Traditional Chinese Medicine



The Heart

The Kidneys

The Liver

The Lungs

The Spleen


The Traditional Chinese Medicine (TCM) approach to the human body is very different to the western anatomical view. TCM sees the body as an integrated whole, and within it each organ represents a complex system, consisting of its anatomical aspect and related emotions, tissue, sense organ, mental faculty, colour, climate, etc.

The conceptual differences between western and oriental medicine may be attributed to the diverse historical development of medicine in China and the West. In Ancient China dissection and autopsy were largely frowned upon, thus discouraging the study of human anatomy. The Chinese focused instead on disease symptoms without referring to the separate organs. Thus, to fully grasp the Chinese theory of the internal organs, it is best to put to one side one's understanding in terms of western medical science.

The Chinese divide the internal organs into a number of different categories. The five solid or 'zang' organs (the heart, lungs, liver, spleen and kidneys) are considered the most important, functionally speaking. However, the six hollow or 'fu' organs (the gallbladder, stomach, small intestine, large intestine, bladder and the sanjiao), as well as the pericardium (the protective covering of the heart) must also be taken into account, as they are closely connected to the aforementioned 'zang' organs.

Indeed, in TCM, each 'zang' organ is paired with a 'fu' organ, the function of one directly affecting the other.

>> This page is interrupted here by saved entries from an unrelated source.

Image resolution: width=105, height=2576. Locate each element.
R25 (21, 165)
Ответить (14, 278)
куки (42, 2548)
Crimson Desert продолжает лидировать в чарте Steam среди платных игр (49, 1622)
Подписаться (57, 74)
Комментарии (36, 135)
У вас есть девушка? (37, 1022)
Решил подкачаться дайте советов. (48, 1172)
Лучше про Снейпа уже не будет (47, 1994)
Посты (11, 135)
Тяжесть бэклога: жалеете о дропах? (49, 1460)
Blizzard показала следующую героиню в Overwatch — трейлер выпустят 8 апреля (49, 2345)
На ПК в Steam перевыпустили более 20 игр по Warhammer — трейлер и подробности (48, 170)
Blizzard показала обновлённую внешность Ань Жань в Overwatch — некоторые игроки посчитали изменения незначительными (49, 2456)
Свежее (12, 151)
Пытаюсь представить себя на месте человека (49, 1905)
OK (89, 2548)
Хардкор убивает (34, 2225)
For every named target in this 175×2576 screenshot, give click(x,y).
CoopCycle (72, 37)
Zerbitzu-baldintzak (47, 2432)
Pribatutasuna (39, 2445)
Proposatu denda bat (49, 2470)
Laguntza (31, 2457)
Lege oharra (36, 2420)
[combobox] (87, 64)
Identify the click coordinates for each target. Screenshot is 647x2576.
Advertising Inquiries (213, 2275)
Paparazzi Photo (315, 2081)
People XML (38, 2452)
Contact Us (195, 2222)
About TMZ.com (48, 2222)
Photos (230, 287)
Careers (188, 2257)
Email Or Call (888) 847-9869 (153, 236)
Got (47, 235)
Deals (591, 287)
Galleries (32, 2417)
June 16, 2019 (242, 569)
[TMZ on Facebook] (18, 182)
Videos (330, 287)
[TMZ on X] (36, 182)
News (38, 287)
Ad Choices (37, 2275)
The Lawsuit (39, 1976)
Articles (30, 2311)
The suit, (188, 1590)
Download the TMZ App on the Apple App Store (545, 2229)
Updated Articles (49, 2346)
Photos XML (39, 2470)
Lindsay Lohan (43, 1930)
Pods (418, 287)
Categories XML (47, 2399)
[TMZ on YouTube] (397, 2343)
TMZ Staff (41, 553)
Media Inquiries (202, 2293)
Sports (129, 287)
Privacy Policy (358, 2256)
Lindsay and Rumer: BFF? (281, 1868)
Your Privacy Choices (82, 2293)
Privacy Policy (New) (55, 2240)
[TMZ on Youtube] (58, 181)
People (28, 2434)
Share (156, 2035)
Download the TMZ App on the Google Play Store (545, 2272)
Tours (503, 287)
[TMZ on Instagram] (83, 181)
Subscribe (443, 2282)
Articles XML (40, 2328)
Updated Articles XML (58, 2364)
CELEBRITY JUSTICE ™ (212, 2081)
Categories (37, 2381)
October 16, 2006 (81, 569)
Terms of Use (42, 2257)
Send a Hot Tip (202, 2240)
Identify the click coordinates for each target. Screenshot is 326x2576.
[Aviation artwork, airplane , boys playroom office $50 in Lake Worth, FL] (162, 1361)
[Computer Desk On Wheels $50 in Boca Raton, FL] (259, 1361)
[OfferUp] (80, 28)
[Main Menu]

The sanjiao needs some explaining before venturing further. It's not strictly speaking an organ in itself, but rather a functional unit consisting of three portions - the upper jiao of the chest (heart, lung), the middle jiao of the upper abdomen (spleen and stomach) and the lower jiao of the lower abdomen (kidney and bladder). The sanjiao distribute and circulate energy (Qi) and blood to their respective zones, as well as helping to regulate the amount of body fluid, sending any excess to the bladder to be excreted.

In TCM the internal organs play a vital role in the production, maintenance, replenishment, transformation and movement of the Vital Substances (Qi, blood, essence, and body fluids). The interactions of the Vital Substances are central to the Chinese Medical concept of the body-mind. Qi is the foundation of all the substances - they are but forms of Qi in varying stages of materiality.

The true meaning of Qi (pronounced chee), however, is not easily translated into English; there is no single word that conveys the many facets of the Chinese concept. The closest word in English to Qi is 'energy'. Both Qi and energy form the basis of the universe, their origins unknown. Our bodies, the earth, water, sound, and light are all made up of Qi or energy. Neither Qi nor energy can be destroyed, only transformed. It is interesting to note that scientists are now starting to acknowledge that all matter, when broken down into its most basic state is energy.

In terms of the TCM approach to the human body, if a person has abundant, smooth flowing Qi they are seen to be in good health.

The other Vital Substances need a brief explanation before continuing further. Blood is described in TCM as a dense and material form of Qi. In Chinese medicine, blood is seen as being derived from food and water (after being digested and assimilated by the stomach and the spleen and transformed by the heart and lung).

Indeed it is inseparable from Qi - without Qi, blood would be an inactive liquid; conversely Qi is nourished by blood.

Essence (Jing) is a complex term, used in TCM to describe a precious substance derived from numerous sources: the genetic make-up of ones parents plus food and water. Essence, which is stored in the kidneys, determines a person's constitution, as well as growth, reproduction, development, sexual maturation, conception and pregnancy.

Body fluid in TCM terminology refers to all kinds of fluids in the body including sweat, saliva, stomach and intestinal secretions, urine as well all the major fluids circulating throughout the system.